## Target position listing
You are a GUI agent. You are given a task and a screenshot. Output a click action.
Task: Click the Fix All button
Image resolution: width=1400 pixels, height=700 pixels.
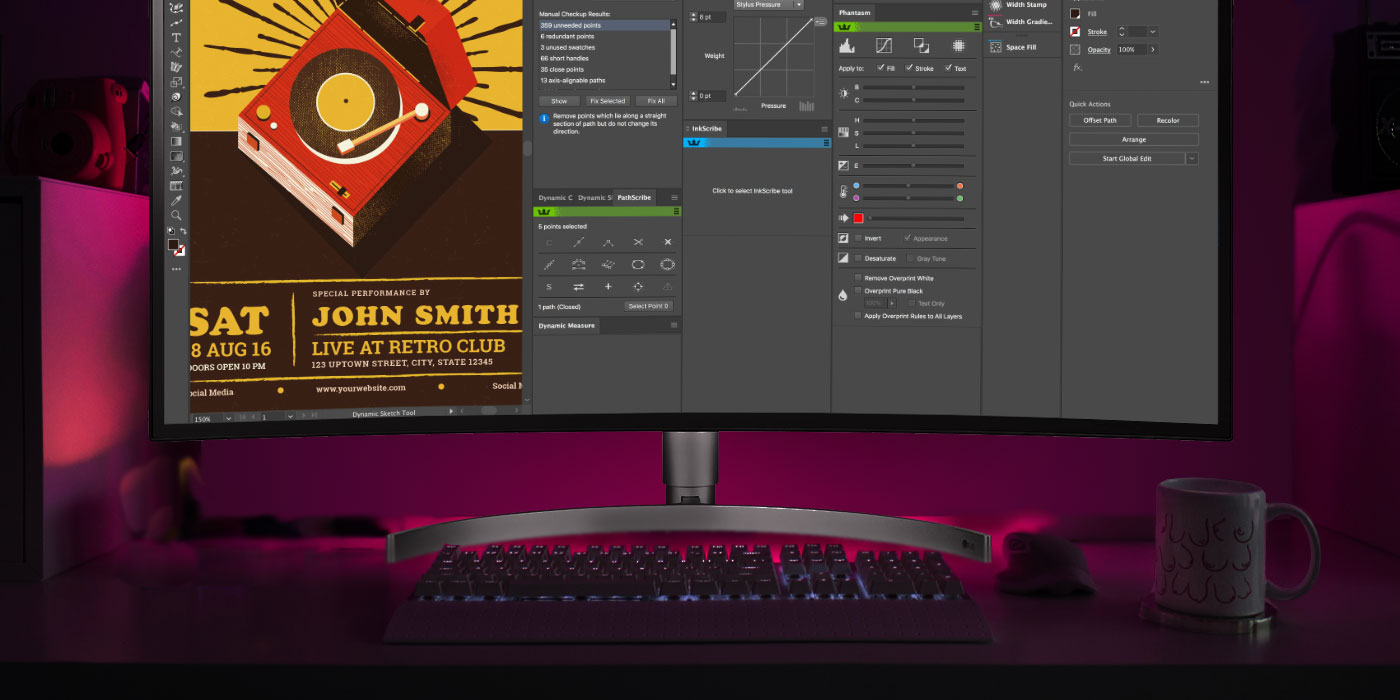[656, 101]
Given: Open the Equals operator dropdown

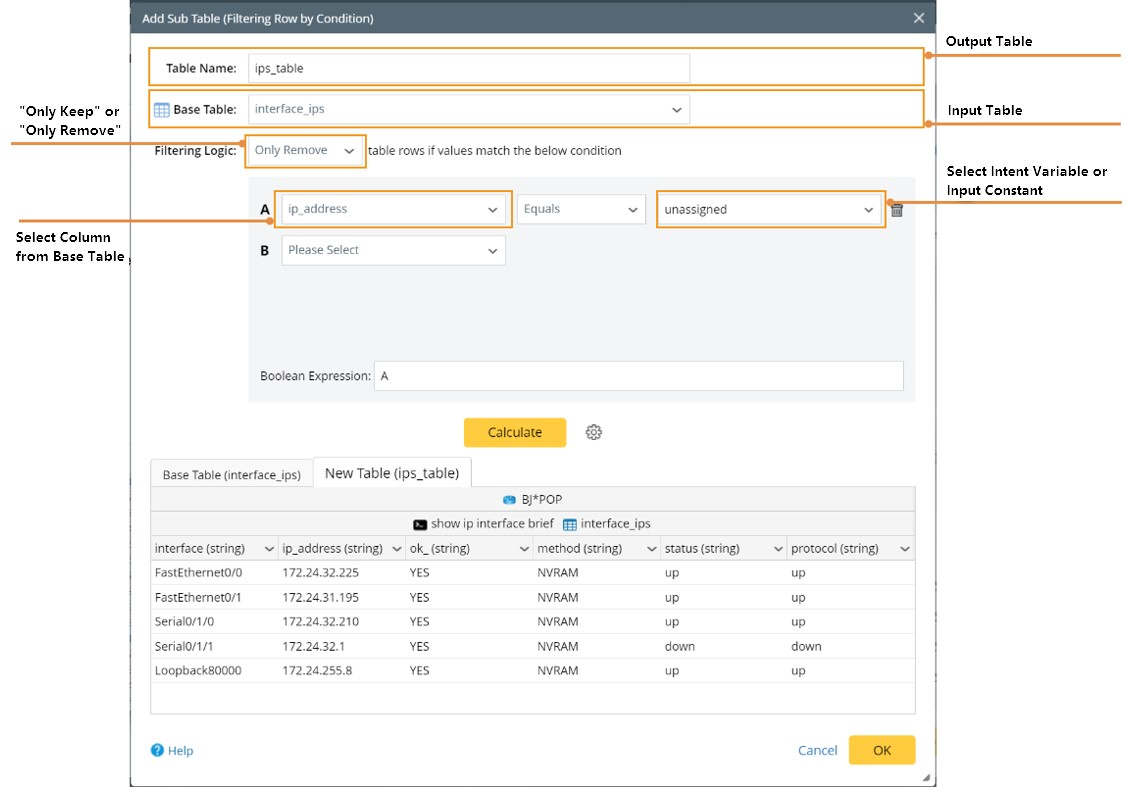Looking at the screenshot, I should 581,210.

## TASK GOAL
Arrange the listing above as a two-column CSV with the headers "request" and "answer" and one row per entry. Put each entry's text and its answer in quoted fields, replace line breaks with spaces, and leave out the pictures.

## RESPONSE TO THE EXERCISE
request,answer
"You are a GUI agent. You are given a task and a screenshot. Output a click action. Task: Click the Fix All button Image resolution: width=1400 pixels, height=700 pixels.","[656, 101]"
"Given: Open the Equals operator dropdown","Looking at the screenshot, I should 581,210."